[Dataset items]
===
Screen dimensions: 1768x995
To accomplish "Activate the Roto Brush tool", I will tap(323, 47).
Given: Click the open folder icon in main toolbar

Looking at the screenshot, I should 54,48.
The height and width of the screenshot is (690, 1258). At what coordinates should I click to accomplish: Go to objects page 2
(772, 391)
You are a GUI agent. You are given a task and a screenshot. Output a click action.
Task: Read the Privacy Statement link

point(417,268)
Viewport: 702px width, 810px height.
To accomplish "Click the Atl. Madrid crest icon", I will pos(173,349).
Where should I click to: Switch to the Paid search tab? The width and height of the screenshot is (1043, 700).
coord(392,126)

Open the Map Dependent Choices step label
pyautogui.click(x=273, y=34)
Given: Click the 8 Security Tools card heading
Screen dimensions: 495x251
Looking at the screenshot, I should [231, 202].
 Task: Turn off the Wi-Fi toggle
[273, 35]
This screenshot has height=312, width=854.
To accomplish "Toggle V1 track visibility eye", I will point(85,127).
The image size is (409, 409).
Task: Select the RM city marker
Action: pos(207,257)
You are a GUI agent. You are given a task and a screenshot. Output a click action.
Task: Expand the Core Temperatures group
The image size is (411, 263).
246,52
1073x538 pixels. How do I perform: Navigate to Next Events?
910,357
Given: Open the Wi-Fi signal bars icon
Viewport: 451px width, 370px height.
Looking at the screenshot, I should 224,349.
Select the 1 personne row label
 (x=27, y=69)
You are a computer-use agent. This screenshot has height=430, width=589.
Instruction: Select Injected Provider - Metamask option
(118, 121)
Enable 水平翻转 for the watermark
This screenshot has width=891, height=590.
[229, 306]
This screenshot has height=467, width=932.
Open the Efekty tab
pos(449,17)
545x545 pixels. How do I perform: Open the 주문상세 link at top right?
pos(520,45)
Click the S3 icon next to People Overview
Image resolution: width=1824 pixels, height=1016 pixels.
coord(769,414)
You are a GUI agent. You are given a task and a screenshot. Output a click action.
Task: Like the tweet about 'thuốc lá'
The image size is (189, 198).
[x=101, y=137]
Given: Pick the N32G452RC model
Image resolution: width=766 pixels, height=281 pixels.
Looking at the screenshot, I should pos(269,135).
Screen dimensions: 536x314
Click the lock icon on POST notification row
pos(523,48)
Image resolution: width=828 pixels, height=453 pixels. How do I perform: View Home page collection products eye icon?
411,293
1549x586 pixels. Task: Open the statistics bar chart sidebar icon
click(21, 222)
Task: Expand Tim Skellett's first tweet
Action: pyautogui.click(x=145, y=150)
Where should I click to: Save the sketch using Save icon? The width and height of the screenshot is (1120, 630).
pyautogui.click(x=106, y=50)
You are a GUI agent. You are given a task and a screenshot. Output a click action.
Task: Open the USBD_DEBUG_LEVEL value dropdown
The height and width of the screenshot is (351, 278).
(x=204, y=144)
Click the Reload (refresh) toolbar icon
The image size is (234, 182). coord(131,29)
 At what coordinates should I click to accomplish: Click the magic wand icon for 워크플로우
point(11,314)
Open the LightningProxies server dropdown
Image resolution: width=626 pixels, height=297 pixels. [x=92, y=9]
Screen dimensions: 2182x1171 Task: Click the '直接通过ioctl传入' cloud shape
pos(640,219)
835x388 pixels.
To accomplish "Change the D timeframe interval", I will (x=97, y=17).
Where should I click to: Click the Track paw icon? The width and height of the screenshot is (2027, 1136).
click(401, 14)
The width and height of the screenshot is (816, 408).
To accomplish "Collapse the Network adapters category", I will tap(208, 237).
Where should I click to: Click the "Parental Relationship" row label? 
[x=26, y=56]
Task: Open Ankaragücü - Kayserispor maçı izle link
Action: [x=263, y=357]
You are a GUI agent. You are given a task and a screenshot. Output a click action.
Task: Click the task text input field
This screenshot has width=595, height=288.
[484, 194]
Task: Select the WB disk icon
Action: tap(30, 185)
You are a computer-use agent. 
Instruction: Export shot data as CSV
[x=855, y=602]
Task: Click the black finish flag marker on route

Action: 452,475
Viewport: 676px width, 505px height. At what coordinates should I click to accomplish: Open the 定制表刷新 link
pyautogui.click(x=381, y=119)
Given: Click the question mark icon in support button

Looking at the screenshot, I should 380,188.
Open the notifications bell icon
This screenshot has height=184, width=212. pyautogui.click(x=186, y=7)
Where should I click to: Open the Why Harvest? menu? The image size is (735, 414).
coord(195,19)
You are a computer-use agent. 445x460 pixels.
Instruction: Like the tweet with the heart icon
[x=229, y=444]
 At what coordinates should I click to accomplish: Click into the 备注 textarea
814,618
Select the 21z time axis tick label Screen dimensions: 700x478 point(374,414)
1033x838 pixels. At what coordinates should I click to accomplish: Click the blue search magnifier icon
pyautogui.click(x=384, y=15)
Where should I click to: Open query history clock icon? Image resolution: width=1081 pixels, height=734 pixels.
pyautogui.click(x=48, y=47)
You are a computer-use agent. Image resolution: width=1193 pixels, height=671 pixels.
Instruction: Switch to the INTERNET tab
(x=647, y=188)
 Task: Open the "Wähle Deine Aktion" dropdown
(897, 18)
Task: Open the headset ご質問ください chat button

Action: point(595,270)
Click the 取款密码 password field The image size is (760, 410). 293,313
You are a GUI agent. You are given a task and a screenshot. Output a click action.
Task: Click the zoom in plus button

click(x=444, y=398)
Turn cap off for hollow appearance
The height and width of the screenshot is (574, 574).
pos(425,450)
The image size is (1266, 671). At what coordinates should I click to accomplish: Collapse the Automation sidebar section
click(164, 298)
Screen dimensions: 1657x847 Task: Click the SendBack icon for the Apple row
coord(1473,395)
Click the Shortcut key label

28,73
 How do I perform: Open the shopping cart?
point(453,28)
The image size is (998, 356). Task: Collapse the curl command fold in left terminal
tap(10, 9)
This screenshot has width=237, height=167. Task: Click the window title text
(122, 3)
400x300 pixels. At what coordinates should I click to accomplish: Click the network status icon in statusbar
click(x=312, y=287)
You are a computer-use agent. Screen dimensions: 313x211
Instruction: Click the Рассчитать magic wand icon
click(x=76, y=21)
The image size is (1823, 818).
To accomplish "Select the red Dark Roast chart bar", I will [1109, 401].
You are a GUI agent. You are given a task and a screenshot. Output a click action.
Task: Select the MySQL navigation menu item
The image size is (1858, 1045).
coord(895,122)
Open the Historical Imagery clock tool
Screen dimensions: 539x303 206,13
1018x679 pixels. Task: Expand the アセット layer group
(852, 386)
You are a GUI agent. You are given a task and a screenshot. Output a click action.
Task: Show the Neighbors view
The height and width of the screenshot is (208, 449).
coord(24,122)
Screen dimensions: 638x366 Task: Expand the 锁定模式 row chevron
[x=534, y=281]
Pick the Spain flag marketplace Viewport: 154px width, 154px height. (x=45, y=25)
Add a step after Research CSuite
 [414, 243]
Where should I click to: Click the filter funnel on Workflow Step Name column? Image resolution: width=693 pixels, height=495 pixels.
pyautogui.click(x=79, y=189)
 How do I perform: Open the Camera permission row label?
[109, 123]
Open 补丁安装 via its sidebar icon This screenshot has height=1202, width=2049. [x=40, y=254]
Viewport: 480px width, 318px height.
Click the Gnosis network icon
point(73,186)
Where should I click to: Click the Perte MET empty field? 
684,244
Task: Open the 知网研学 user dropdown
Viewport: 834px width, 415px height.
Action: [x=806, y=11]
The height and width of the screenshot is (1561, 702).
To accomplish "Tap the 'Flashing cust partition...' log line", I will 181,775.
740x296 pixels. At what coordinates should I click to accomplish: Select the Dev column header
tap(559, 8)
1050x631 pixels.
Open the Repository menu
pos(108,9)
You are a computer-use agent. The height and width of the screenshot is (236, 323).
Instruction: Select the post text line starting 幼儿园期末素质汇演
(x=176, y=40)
===
- Aim:
Could you return each of the dataset items above word for word, with nothing left out or changed?

- Answer to the problem:
Screen dimensions: 1768x995
To accomplish "Activate the Roto Brush tool", I will tap(323, 47).
Given: Click the open folder icon in main toolbar

Looking at the screenshot, I should 54,48.
The height and width of the screenshot is (690, 1258). At what coordinates should I click to accomplish: Go to objects page 2
(772, 391)
You are a GUI agent. You are given a task and a screenshot. Output a click action.
Task: Read the Privacy Statement link

point(417,268)
Viewport: 702px width, 810px height.
To accomplish "Click the Atl. Madrid crest icon", I will pos(173,349).
Where should I click to: Switch to the Paid search tab? The width and height of the screenshot is (1043, 700).
coord(392,126)

Open the Map Dependent Choices step label
pyautogui.click(x=273, y=34)
Given: Click the 8 Security Tools card heading
Screen dimensions: 495x251
Looking at the screenshot, I should [231, 202].
 Task: Turn off the Wi-Fi toggle
[273, 35]
This screenshot has height=312, width=854.
To accomplish "Toggle V1 track visibility eye", I will point(85,127).
The image size is (409, 409).
Task: Select the RM city marker
Action: pos(207,257)
You are a GUI agent. You are given a task and a screenshot. Output a click action.
Task: Expand the Core Temperatures group
The image size is (411, 263).
246,52
1073x538 pixels. How do I perform: Navigate to Next Events?
910,357
Given: Open the Wi-Fi signal bars icon
Viewport: 451px width, 370px height.
Looking at the screenshot, I should 224,349.
Select the 1 personne row label
 (x=27, y=69)
You are a computer-use agent. This screenshot has height=430, width=589.
Instruction: Select Injected Provider - Metamask option
(118, 121)
Enable 水平翻转 for the watermark
This screenshot has width=891, height=590.
[229, 306]
This screenshot has height=467, width=932.
Open the Efekty tab
pos(449,17)
545x545 pixels. How do I perform: Open the 주문상세 link at top right?
pos(520,45)
Click the S3 icon next to People Overview
Image resolution: width=1824 pixels, height=1016 pixels.
coord(769,414)
You are a GUI agent. You are given a task and a screenshot. Output a click action.
Task: Like the tweet about 'thuốc lá'
The image size is (189, 198).
[x=101, y=137]
Given: Pick the N32G452RC model
Image resolution: width=766 pixels, height=281 pixels.
Looking at the screenshot, I should pos(269,135).
Screen dimensions: 536x314
Click the lock icon on POST notification row
pos(523,48)
Image resolution: width=828 pixels, height=453 pixels. How do I perform: View Home page collection products eye icon?
411,293
1549x586 pixels. Task: Open the statistics bar chart sidebar icon
click(21, 222)
Task: Expand Tim Skellett's first tweet
Action: pyautogui.click(x=145, y=150)
Where should I click to: Save the sketch using Save icon? The width and height of the screenshot is (1120, 630).
pyautogui.click(x=106, y=50)
You are a GUI agent. You are given a task and a screenshot. Output a click action.
Task: Open the USBD_DEBUG_LEVEL value dropdown
The height and width of the screenshot is (351, 278).
(x=204, y=144)
Click the Reload (refresh) toolbar icon
The image size is (234, 182). coord(131,29)
 At what coordinates should I click to accomplish: Click the magic wand icon for 워크플로우
point(11,314)
Open the LightningProxies server dropdown
Image resolution: width=626 pixels, height=297 pixels. [x=92, y=9]
Screen dimensions: 2182x1171 Task: Click the '直接通过ioctl传入' cloud shape
pos(640,219)
835x388 pixels.
To accomplish "Change the D timeframe interval", I will (x=97, y=17).
Where should I click to: Click the Track paw icon? The width and height of the screenshot is (2027, 1136).
click(401, 14)
The width and height of the screenshot is (816, 408).
To accomplish "Collapse the Network adapters category", I will tap(208, 237).
Where should I click to: Click the "Parental Relationship" row label? 
[x=26, y=56]
Task: Open Ankaragücü - Kayserispor maçı izle link
Action: [x=263, y=357]
You are a GUI agent. You are given a task and a screenshot. Output a click action.
Task: Click the task text input field
This screenshot has width=595, height=288.
[484, 194]
Task: Select the WB disk icon
Action: tap(30, 185)
You are a computer-use agent. 
Instruction: Export shot data as CSV
[x=855, y=602]
Task: Click the black finish flag marker on route

Action: 452,475
Viewport: 676px width, 505px height. At what coordinates should I click to accomplish: Open the 定制表刷新 link
pyautogui.click(x=381, y=119)
Given: Click the question mark icon in support button

Looking at the screenshot, I should 380,188.
Open the notifications bell icon
This screenshot has height=184, width=212. pyautogui.click(x=186, y=7)
Where should I click to: Open the Why Harvest? menu? The image size is (735, 414).
coord(195,19)
You are a computer-use agent. 445x460 pixels.
Instruction: Like the tweet with the heart icon
[x=229, y=444]
 At what coordinates should I click to accomplish: Click into the 备注 textarea
814,618
Select the 21z time axis tick label Screen dimensions: 700x478 point(374,414)
1033x838 pixels. At what coordinates should I click to accomplish: Click the blue search magnifier icon
pyautogui.click(x=384, y=15)
Where should I click to: Open query history clock icon? Image resolution: width=1081 pixels, height=734 pixels.
pyautogui.click(x=48, y=47)
You are a computer-use agent. Image resolution: width=1193 pixels, height=671 pixels.
Instruction: Switch to the INTERNET tab
(x=647, y=188)
 Task: Open the "Wähle Deine Aktion" dropdown
(897, 18)
Task: Open the headset ご質問ください chat button

Action: point(595,270)
Click the 取款密码 password field The image size is (760, 410). 293,313
You are a GUI agent. You are given a task and a screenshot. Output a click action.
Task: Click the zoom in plus button

click(x=444, y=398)
Turn cap off for hollow appearance
The height and width of the screenshot is (574, 574).
pos(425,450)
The image size is (1266, 671). At what coordinates should I click to accomplish: Collapse the Automation sidebar section
click(164, 298)
Screen dimensions: 1657x847 Task: Click the SendBack icon for the Apple row
coord(1473,395)
Click the Shortcut key label

28,73
 How do I perform: Open the shopping cart?
point(453,28)
The image size is (998, 356). Task: Collapse the curl command fold in left terminal
tap(10, 9)
This screenshot has width=237, height=167. Task: Click the window title text
(122, 3)
400x300 pixels. At what coordinates should I click to accomplish: Click the network status icon in statusbar
click(x=312, y=287)
You are a computer-use agent. Screen dimensions: 313x211
Instruction: Click the Рассчитать magic wand icon
click(x=76, y=21)
The image size is (1823, 818).
To accomplish "Select the red Dark Roast chart bar", I will [1109, 401].
You are a GUI agent. You are given a task and a screenshot. Output a click action.
Task: Select the MySQL navigation menu item
The image size is (1858, 1045).
coord(895,122)
Open the Historical Imagery clock tool
Screen dimensions: 539x303 206,13
1018x679 pixels. Task: Expand the アセット layer group
(852, 386)
You are a GUI agent. You are given a task and a screenshot. Output a click action.
Task: Show the Neighbors view
The height and width of the screenshot is (208, 449).
coord(24,122)
Screen dimensions: 638x366 Task: Expand the 锁定模式 row chevron
[x=534, y=281]
Pick the Spain flag marketplace Viewport: 154px width, 154px height. (x=45, y=25)
Add a step after Research CSuite
 [414, 243]
Where should I click to: Click the filter funnel on Workflow Step Name column? Image resolution: width=693 pixels, height=495 pixels.
pyautogui.click(x=79, y=189)
 How do I perform: Open the Camera permission row label?
[109, 123]
Open 补丁安装 via its sidebar icon This screenshot has height=1202, width=2049. [x=40, y=254]
Viewport: 480px width, 318px height.
Click the Gnosis network icon
point(73,186)
Where should I click to: Click the Perte MET empty field? 
684,244
Task: Open the 知网研学 user dropdown
Viewport: 834px width, 415px height.
Action: [x=806, y=11]
The height and width of the screenshot is (1561, 702).
To accomplish "Tap the 'Flashing cust partition...' log line", I will 181,775.
740x296 pixels. At what coordinates should I click to accomplish: Select the Dev column header
tap(559, 8)
1050x631 pixels.
Open the Repository menu
pos(108,9)
You are a computer-use agent. The height and width of the screenshot is (236, 323).
Instruction: Select the post text line starting 幼儿园期末素质汇演
(x=176, y=40)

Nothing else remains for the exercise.